Material for the task:
· · · ·
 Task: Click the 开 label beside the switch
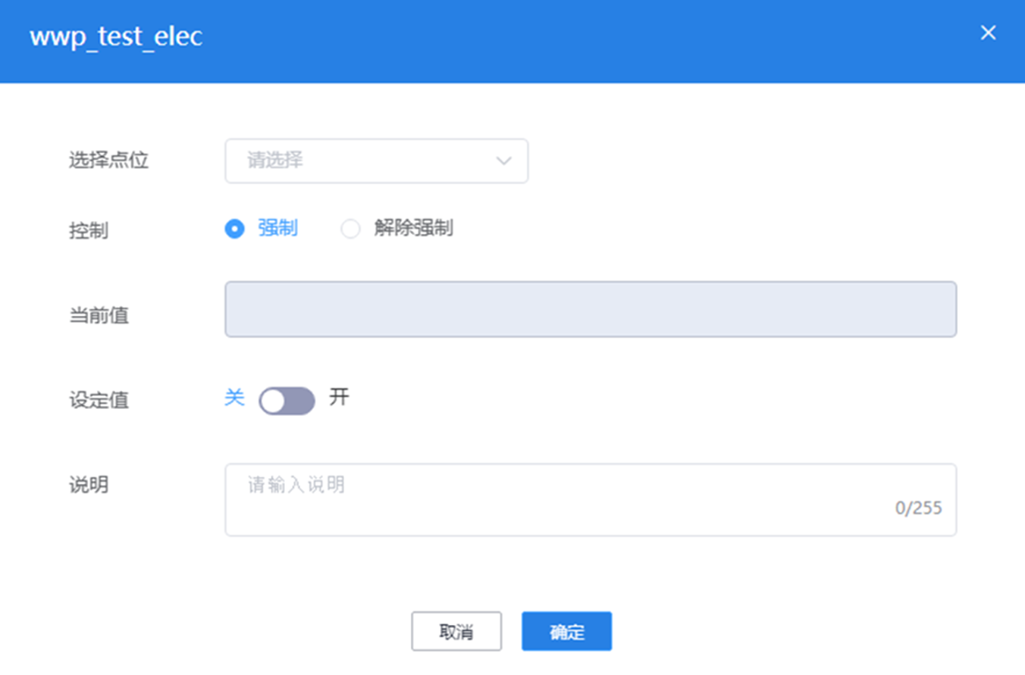point(339,398)
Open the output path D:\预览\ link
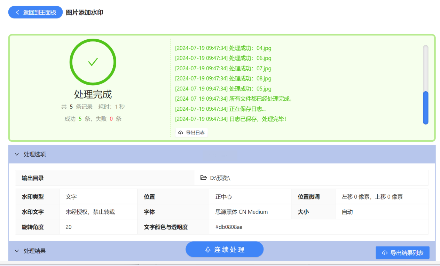 pos(220,178)
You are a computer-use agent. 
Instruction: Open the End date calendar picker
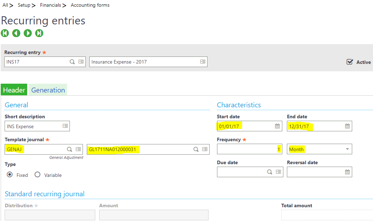347,126

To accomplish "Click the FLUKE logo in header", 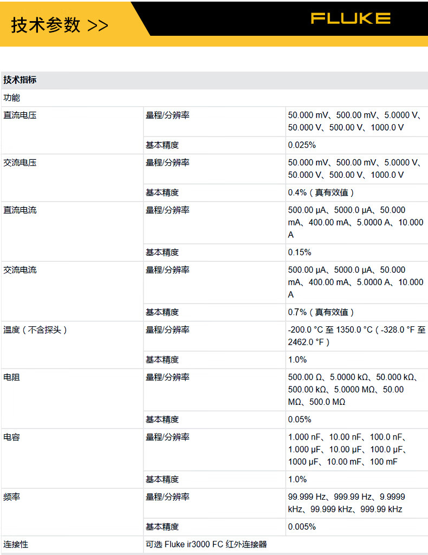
· · · ·
Exercise directions: Write down all the entries exactly, but not the pictures they hold.

Output below:
 Task: Click the 开 label beside the switch
point(339,398)
Open the output path D:\预览\ link
 pos(220,178)
You are a computer-use agent. 
Instruction: Open the End date calendar picker
347,126

To accomplish "Click the FLUKE logo in header", 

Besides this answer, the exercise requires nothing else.